Sven Giegold

Handelsblatt: Strukturelle Defizite: Sechs Staaten im Rückstand

Sechs Staaten im Rückstand

Statistik belegt: Sparvorgaben der EU werden nicht eingehalten.

Ruth Berschens,  Brüssel. Der Abbau der Staatsverschuldung in der EU kommt nicht wie geplant voran. Grund dafür ist nicht nur die Rezession in den Krisenstaaten, sondern auch der mangelnde Reformeifer vieler Regierungen. Das beweist eine neue Haushaltsstatistik des Europaparlaments, die dem Handelsblatt vorliegt. Ihr zufolge sind sechs der 17 Euro-Staaten den EU-Sparvorgaben für das strukturelle Haushaltsdefizit nicht voll nachgekommen. Es handelt sich um Belgien, Spanien, Zypern, Österreich, Portugal und Slowenien.

tabelleDas strukturelle Defizit ist bereinigt von negativen Auswirkungen eines Konjunkturabschwungs auf den Staatshaushalt. Aus dem Abschwung resultierende steigende Ausgaben für Arbeitslosigkeit oder sinkende Steuereinnahmen werden nicht angerechnet. Die betroffenen Regierungen können sich also nicht mit der schlechten Wirtschaftslage herausreden, wenn sie ihr strukturelles Staatsdefizit nicht wie versprochen gesenkt haben.

In den EU-Strafverfahren gegen Haushaltssünder ist das strukturelle Defizit der wichtigste Maßstab geworden. Der EU-Schwellenwert für das nominale Defizit, drei Prozent vom Bruttoinlandsprodukt, spielt dagegen nur noch eine nachgeordnete Rolle. Wenn die Wirtschaft stagniert oder schrumpft, dann muss die nominale Defizitquote nicht unbedingt unter die Drei-Prozent-Marke gedrückt werden. Das Sparziel beim strukturellen Defizit ist aber in jedem Fall einzuhalten.

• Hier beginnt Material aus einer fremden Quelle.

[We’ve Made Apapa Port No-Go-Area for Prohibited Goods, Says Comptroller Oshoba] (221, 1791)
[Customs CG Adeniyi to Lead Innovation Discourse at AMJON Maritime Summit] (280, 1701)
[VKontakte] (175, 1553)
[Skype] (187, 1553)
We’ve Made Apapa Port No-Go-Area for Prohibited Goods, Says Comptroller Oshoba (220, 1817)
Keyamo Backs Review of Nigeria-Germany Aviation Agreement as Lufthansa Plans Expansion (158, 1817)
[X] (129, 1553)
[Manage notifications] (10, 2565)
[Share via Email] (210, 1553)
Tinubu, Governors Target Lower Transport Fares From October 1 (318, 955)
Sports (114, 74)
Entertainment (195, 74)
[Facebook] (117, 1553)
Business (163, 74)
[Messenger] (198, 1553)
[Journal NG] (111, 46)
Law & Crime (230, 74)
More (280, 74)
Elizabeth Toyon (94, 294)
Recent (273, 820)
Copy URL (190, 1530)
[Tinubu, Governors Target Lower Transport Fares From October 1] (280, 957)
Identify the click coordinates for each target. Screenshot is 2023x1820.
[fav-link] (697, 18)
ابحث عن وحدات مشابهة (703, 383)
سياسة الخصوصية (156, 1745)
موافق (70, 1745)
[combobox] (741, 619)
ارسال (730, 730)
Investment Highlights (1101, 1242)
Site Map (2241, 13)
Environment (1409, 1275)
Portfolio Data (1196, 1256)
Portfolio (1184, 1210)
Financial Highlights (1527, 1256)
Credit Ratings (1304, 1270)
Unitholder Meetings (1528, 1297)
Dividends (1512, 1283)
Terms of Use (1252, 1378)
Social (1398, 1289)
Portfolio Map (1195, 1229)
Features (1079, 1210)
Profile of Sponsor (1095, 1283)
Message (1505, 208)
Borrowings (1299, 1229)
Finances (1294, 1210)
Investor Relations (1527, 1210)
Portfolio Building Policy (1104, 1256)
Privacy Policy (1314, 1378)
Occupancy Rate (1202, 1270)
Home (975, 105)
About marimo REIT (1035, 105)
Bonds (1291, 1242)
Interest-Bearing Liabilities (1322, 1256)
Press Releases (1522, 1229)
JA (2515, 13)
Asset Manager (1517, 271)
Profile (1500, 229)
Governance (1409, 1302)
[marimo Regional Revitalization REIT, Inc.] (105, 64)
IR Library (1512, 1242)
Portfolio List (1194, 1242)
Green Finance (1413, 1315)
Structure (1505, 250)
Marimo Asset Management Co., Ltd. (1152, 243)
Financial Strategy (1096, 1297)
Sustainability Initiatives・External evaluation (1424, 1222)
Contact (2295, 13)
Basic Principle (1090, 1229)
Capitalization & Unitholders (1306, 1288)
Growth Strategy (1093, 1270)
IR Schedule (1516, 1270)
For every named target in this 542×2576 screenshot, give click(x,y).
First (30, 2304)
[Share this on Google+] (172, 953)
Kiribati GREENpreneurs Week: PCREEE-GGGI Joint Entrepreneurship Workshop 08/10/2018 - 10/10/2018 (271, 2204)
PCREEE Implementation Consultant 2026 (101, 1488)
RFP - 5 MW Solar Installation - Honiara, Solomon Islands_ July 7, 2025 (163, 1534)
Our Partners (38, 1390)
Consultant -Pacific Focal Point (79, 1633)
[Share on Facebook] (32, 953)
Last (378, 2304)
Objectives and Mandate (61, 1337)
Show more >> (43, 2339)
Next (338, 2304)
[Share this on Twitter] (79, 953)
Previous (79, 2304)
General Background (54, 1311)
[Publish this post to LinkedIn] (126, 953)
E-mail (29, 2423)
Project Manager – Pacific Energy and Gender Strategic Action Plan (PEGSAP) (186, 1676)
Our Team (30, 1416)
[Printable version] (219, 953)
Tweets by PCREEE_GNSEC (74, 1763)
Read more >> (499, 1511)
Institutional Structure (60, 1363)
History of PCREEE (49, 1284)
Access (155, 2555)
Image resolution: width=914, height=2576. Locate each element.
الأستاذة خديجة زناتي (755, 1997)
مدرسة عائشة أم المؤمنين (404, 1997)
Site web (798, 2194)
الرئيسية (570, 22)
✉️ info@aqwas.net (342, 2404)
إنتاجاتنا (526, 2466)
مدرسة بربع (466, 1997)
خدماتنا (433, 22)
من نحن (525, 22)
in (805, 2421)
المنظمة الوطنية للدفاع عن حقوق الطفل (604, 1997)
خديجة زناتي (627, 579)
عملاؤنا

Derzeit laufen gegen 20 EU-Staaten Strafverfahren wegen überhöhter Defizite, darunter zwölf Euro-Staaten. Alle 20 Länder bekamen von der EU-Kommission konkrete Vorgaben für die Reduzierung des strukturellen Defizits. Zum Beispiel sollte Belgien dieses Defizit von 2010 bis 2012 um durchschnittlich 0,75 Prozent pro Jahr senken. Erreicht wurde nur ein Minus von durchschnittlich 0,43 Prozent pro Jahr. Spanien sollte sein Strukturdefizit 2012 um 2,7 Prozent senken, schaffte jedoch nur 1,4 Prozent. Österreich soll von 2010 bis 2013 jährlich im Schnitt 0,75 Prozent abbauen. Doch faktisch stieg das strukturelle Defizit 2012 um 0,2 Prozent.

Dagegen haben Frankreich und Italien ihre Sparziele beim strukturellen Defizit erreicht. „Deshalb ist es ökonomisch sowie rechtlich falsch und politisch destruktiv, der französischen Regierung vorzuwerfen, sie halte sich nicht an die wirtschaftspolitischen Regeln“, sagte Europaparlamentarier Sven Giegold von den Grünen. Nicht mangelnder Spareifer der Regierung, sondern die fehlende Wettbewerbsfähigkeit der französischen Wirtschaft sei das Problem.

EU-Ratspräsident Herman Van Rompuy sieht das ähnlich. Beim am heutigen Donnerstag beginnenden EU-Gipfel will er die Regierungschefs deshalb dazu auffordern, mehr für die Wettbewerbsfähigkeit ihrer Volkswirtschaften zu tun. Der Sparkurs müsse „Hand in Hand gehen mit Strukturreformen, die Wachstum, Beschäftigung und Wettbewerbsfähigkeit fördern und makroökonomische Ungleichgewichte korrigieren“, heißt es einem Erklärungsentwurf, den Van Rompuy den Regierungschefs vorlegen will.

EU-Kommissionspräsident José Manuel Barroso warf den EU-Staaten vor, zu wenig für das Wirtschaftswachstum zu tun. Der im Juni vergangenen Jahres beschlossene Wachstumspakt würde nicht schnell genug umgesetzt, sagte Barroso. Der Pakt hat ein Volumen von 120 Milliarden Euro. Das Geld soll unter anderem dazu dienen, arbeitslose Jugendliche zu unterstützen und mittelständischen Unternehmen zu zinsgünstigen Krediten zu verhelfen.